Brazil's economy is expected to contract less than expected this year as moderate inflation and falling interest rates help it rebound from a currency devaluation, the International Monetary Fund said.
The IMF's management endorsed the Brazilian government's progress to halt the slide in the country's economy and cut spending to reduce its burgeoning budget deficit.
That move is likely to clear the way for the IMF executive board to release a $2.3 billion installment of a $41.5 billion IMF-led aid package cobbled together last year to shore up the country's foreign currency reserves.
The IMF said the Brazilian economy should decline about 1 percent this year, an improvement from the fund's March forecast of a contraction of 3.5 percent to 4 percent. The economy should grow 4 percent in 2000, the IMF predicted.
The inflation rate will also beat early estimates, rising 12 percent this year, not the 17 percent forecast, the IMF said.

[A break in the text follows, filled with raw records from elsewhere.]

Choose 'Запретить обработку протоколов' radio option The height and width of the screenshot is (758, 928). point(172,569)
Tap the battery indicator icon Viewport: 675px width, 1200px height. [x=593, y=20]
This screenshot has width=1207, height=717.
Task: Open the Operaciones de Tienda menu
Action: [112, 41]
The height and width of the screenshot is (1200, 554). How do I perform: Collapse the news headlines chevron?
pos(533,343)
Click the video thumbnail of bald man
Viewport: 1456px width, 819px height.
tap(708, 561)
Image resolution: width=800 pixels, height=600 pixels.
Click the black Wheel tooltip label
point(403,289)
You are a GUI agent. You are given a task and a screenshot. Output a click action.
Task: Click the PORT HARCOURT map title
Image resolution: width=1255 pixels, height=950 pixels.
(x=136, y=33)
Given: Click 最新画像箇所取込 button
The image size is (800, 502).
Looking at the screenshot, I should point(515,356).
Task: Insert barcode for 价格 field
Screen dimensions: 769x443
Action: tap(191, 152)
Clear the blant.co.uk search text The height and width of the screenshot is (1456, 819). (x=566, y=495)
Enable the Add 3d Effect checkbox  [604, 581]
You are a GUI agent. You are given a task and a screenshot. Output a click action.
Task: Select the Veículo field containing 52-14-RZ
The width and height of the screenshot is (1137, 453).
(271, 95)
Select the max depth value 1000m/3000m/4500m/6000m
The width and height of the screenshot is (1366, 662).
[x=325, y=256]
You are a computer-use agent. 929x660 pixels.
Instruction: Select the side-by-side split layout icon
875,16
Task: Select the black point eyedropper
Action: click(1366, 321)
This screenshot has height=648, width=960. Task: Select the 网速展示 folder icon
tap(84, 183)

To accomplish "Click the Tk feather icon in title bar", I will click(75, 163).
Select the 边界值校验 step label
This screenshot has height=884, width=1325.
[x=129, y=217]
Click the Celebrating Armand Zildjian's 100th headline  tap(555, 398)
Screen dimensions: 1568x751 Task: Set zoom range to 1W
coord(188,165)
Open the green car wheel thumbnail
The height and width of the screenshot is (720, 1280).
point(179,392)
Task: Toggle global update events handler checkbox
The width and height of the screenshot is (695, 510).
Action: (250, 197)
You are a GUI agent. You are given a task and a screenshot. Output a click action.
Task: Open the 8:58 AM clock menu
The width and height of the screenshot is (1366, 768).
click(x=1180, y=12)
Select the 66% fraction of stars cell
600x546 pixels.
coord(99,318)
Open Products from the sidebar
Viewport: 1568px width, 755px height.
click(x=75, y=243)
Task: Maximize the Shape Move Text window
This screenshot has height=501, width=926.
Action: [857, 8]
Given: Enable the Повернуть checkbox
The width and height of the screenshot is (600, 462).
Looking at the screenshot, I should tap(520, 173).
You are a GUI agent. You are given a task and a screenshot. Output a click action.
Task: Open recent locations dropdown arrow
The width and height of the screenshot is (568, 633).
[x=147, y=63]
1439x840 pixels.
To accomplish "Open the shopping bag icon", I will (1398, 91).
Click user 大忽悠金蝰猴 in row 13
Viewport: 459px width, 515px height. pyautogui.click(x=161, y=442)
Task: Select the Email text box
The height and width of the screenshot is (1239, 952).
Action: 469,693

The revised figures underscore how Brazil has recovered from the devaluation of its currency, the real, in January. The recovery was ascribed to an already sluggish economy, which kept inflation in check, helping preserve workers' wages and paving the way for the central bank to slash interest rates by more than one half.
The trade surplus should be lower than expected, at $4 billion, down from an estimate of $11 billion. Foreign direct investment should reach $18 billion this year.
The new figures are part of a revised economic agreement Brazil has signed with the IMF, ensuring continued loans from the three-year, $41.5 billion international aid package. Brazil has already received more than $18 billion under the accord.
Brazil may not take the money though. It has begun paying back loans already made under the program, as capital has flowed back in the country as the currency steadies.
Two weeks of talks in Brasilia between officials from the IMF and the Brazilian government ended 10 days ago. The two sides needed to revise the targets set out in February because the economy has rebounded faster than expected.
The IMF team -- headed by Teresa Ter-Minassian, deputy director of the Western Hemisphere department -- arrived at the beginning of June for the second quarterly revision of Brazil's economic program.